El peregrino fue a trabajar en las caballerizas de una hacienda referida por un gamonal en los valles profundos de la sierra donde quizá la naturaleza se perdía entre los árboles frondosos, los interminables sembríos y las lagos azules de la cadena montañosa. Venía de los pueblos continuos quizá rendido por las mismas costumbres y charadas que a fin de cuentas, él no se acostumbraba.
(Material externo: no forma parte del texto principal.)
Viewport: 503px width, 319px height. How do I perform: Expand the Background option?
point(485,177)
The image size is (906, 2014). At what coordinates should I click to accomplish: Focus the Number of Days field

Después de presentarse al dueño y saber de lo que tenía que hacer, conoció a la familia numerosa del tal personaje, incluso a una de aquellas sobrinas que estaba de paso por aquella estancia. Ella era Clarisa, de garbosa figura y sencillez de la mirada. Él se quedó sorprendido por ella, no entendía el por qué debiera estar allí cuando su presencia no parecía coincidir con su ingenua personalidad.
Sin embargo, la mirada de Clarisa le decía mucho al peregrino que sus palabras no las podía pronunciar. Su pensamiento anhelaba lo que sentía y su silencio prefería no decirle nada y era mejor que ella no le sugiriera preguntar. A decir verdad, ella intuía el lenguaje extraño de su corazón aunque no lo conocía. Pero pasó el tiempo y el contrato del peregrino estaba pronto a expirar y él no pudo entablar una conversación real con Clarisa. Solo se vieron muchas veces pero ninguno de los dos se atrevió a dar el primer paso.
Sus ojos se lo dijeron, ella no necesitó confirmar la verdad pero tampoco sabía quién era realmente. Era ella como una poesía que se hizo canción, un llamado del lejano corazón de él hacia el de ella pero eso significó que ella nunca lo pudo escuchar. Así las cosas, él se llenó de pena y ella buscó una señal para poder hablarle y confesarle su amor, pero él solo se conformó con su recuerdo para no olvidarla.
El peregrino se marchó al día siguiente sin decir nada envuelto en una capa que fungía de un ser misterioso sabiendo que era inútil su frustrado amor porque sabía que era vano ser encontrado en su pasado porque él vivía en la soledad más grande y en el anhelo de encontrar un cariño sincero. Solo que sus palabras y su voluntad, no tuvieron el valor de demostrarlo. Clarisa por su parte, lo lloró cuando supo que se marchó y pasó mucho tiempo para poder olvidarlo.